Throughout the years, the Boston Celtics have done their damage with their wings and big men. During their last two titles, they’ve been led by a Big Three, with none of the three being point guards.
In 2008, Kevin Garnett, Paul Pierce, and Ray Allen guided the Celtics to their most recent championship in their first year together. Their previous title, way back in 1986, was highlighted by the play of Larry Bird, Robert Parish, and Kevin McHale, arguably the best frontcourt in NBA history.

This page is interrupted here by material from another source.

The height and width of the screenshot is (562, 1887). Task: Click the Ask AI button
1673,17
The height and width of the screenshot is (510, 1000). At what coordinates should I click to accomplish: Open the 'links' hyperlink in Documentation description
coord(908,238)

Although point guards necessarily haven’t been the strength of the team throughout the years, the Celtics certainly have had their share of impressive floor leaders. Players like Isaiah Thomas and Kyrie Irving had their signature moments running the show while in Boston, but their stay was too short and didn’t crack our list of the team’s top five point guards in franchise history.
No. 5: Nate ‘Tiny’ Archibald, 1978-1983
Archibald played for three organizations before settling in with the Celtics. Technically, he “played” for two. The New York Nets traded him to the Buffalo Braves after an injury-plagued 1976-77 season, but he tore his Achilles and missed the entire 1977-78 season and never played a regular-season game for the Braves, who shipped him off to the Celtics.
In his first season in Boston, he averaged 11.0 points and 4.7 assists before making three straight All-Star Game appearances beginning with the 1979-80 season.
Archibald quarterbacked the team during their 1981 championship season, averaging 13.8 points and 7.7 assists. He spent five seasons with the Celtics.
No. 4: Rajon Rondo, 2006-2015
Rondo was the man who made the 2008 championship team go. While Garnett, Allen, and Pierce got the headlines, Rondo got the job done.
The Celtics selected Rondo with the No. 21 pick in the 2006 NBA Draft. In his second year, he helped Boston win its first title since 1986. Garnett and Allen came to Boston in separate deals before the 2007-08 season, but it was Rondo who ran the show.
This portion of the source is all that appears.